El descubrimiento del protagonismo que tuvo la erupción del Tambora sobre los destinos de nuestros personajes fue un momento clave para la construcción de la pieza, tanto desde el punto de vista dramatúrgico como musical. Así pues, quisimos imaginar que la ópera empezaba con la explosión del volcán al otra lado del planeta, en el Pacífico, y sus ecos llegaban a la Europa deshecha después de Napoleón, el rugido de la erupción planeaba por encima del campo de Waterloo (donde, según está documentado, Byron y Polidori hicieron parada) y, finalmente, su eco, en forma de tormenta, arrinconaba y acorralaba a nuestros personajes entre las cuatro paredes de Villa Diodati. Además queríamos que el efecto dominó de esta erupción acabara desembocando en la escritura de los cuentos, como si esta marea influyera de forma decisiva a la hora de inflamarles la imaginación. Así, para nosotros, la orquesta y el coro han acabado formando un todo orgánico que nace con la erupción del volcán y que, a partir de este latigazo inicial, se propaga como un ser vivo a lo largo de la pieza, convirtiéndose en un cojín animado sobre el que descansa la voz declamada de los cantantes. El conjunto formado por orquesta y coro es una fuerza natural que se transforma, que ahora es el murmullo del bosque, ahora es el rugido de la tormenta, ahora es la voz de los muertos y ahora es el espejo de las palabras surgidas de la boca de los que están vivos… como si todos los músicos fueran parte de un mismo organismo dotado de vida, en continua transformación.
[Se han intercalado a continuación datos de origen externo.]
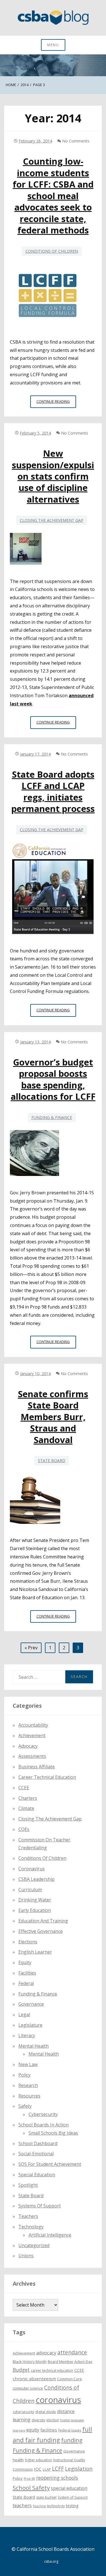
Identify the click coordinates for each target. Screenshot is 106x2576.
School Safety (31, 2488)
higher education (38, 2460)
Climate (26, 1808)
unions (26, 2255)
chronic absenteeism (34, 2378)
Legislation (79, 2468)
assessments (32, 1756)
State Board (51, 1460)
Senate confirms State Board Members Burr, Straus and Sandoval (53, 1417)
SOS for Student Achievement (49, 2164)
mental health (33, 2046)
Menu (53, 44)
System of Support (73, 2497)
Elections (27, 1942)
Escuchando aun las anécdotas del representante belga (unas historias que nunca hubiera podido escuchar si no hubiera habido la irrupción en nuestras vidas del volcán islandés) no puedo esconder una sonrisa. Quién nos iba a decir, a Agustín y a mi, que los ecos del Tambora tendrían tanto eco en fechas tan próximas al estreno de nuestra nueva ópera.